Start of Records for the task

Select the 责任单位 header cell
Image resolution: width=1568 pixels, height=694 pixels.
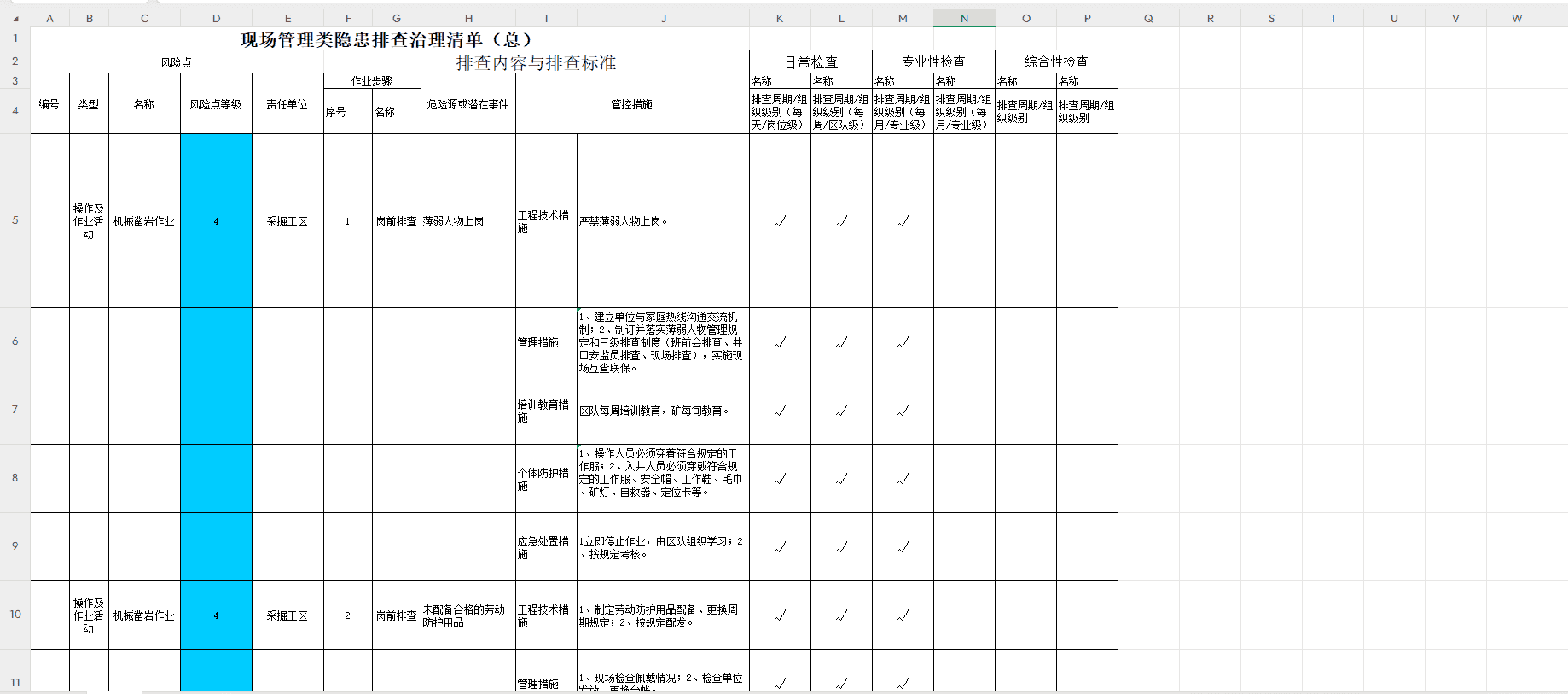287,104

End of Records for the task
Start of Records for the task

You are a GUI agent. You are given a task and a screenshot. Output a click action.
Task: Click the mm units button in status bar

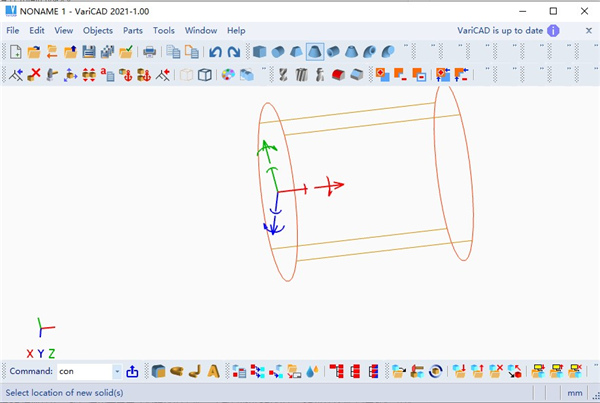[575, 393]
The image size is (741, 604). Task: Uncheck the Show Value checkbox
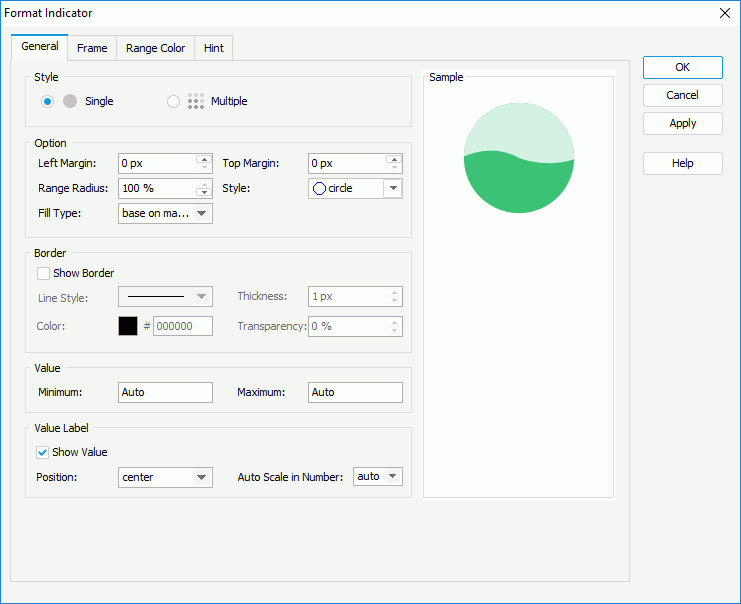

End of Records for the task

Quote the lines above exactly, starting with the one that has "You are a GUI" and ending with the one that has "The image size"; drop the pictures and include nothing else.

**Answer for this exercise**
You are a GUI agent. You are given a task and a screenshot. Output a click action.
Task: Click the mm units button in status bar

[575, 393]
The image size is (741, 604). Task: Uncheck the Show Value checkbox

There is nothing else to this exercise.